Par Asma DRISSI – La Presse de Tunisie – Publié le 11/11/2021

Le Palmarès des dernières JCC, clôturées samedi dernier, ne fait pas l’unanimité. La quasi-absence de films tunisiens sur le podium, excepté «Insurrection» de Jilani Saâdi qui a reçu le Bronze, a fait des mécontents. Et retrouver «Feathers» en haut de ce podium a tout de même froissé une frange du public et des professionnels qui considèrent que primer cette première œuvre de Omar Zohairy n’est qu’une caisse de résonance de la grande polémique que ce film a provoquée au festival d’El Gouna.

Mettons-nous d’accord : tout d’abord, que les prix d’un festival soient le reflet de son identité profonde et répondent en grande partie à la subjectivité des membres du jury. Ce même jury des JCC 2021 est un jury hautement cinéphile, composé de critiques et de professionnels partisans d’un cinéma social et politique, doublé d’une approche esthétique rigoureuse. Ce n’est pas un jury glamour qui va s’emballer pour des œuvres esthétisantes ou qui surfent sur la vague. Considérant la belle sélection des œuvres en compétition officielle, le jury a certainement eu l’embarras du choix et c’est là que la subjectivité a tranché.

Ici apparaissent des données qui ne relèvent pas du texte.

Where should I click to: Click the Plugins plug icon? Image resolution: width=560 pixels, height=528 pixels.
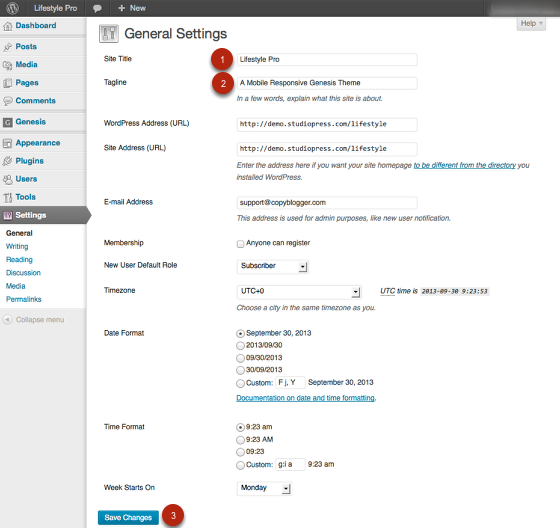click(x=8, y=161)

«Feathers» était déjà un favori, c’est une œuvre qui débarque dans la sélection officielle des JCC, forte par le Prix de la Semaine de la critique reçu au Festival de Cannes; elle est également fortement soutenue depuis la polémique du festival d’El Gouna par le critique égyptien Tariq Shennawi, membre du jury des JCC 2021. Pour «Rich» (Plumes – Feathers), la polémique d’El Gouna l’a plus servi que desservi. Et les JCC, depuis toujours, ont soutenu les films contestés, les films outsiders et les écritures cinématographiques controversées. Le jeune cinéaste égyptien Omar El Zohairy souligne, avec cette œuvre, un propos cinématographique hors des sentiers battus dans le cinéma égyptien et arabe. Il traite de la pauvreté et de la déchéance d’une manière peu habituelle. Si le cinéma égyptien, à moult occasions, a été marqué par des films pertinents, même subversifs, mettant à nu les bas-fonds d’une société égyptienne gangrenée par la décadence et la misère, «Feathers» expose les mêmes thématiques avec un regard nouveau. Un regard qui en a dérangé plus d’un (d’où la polémique d’El Gouna), mais qui a interpellé les spectateurs avertis.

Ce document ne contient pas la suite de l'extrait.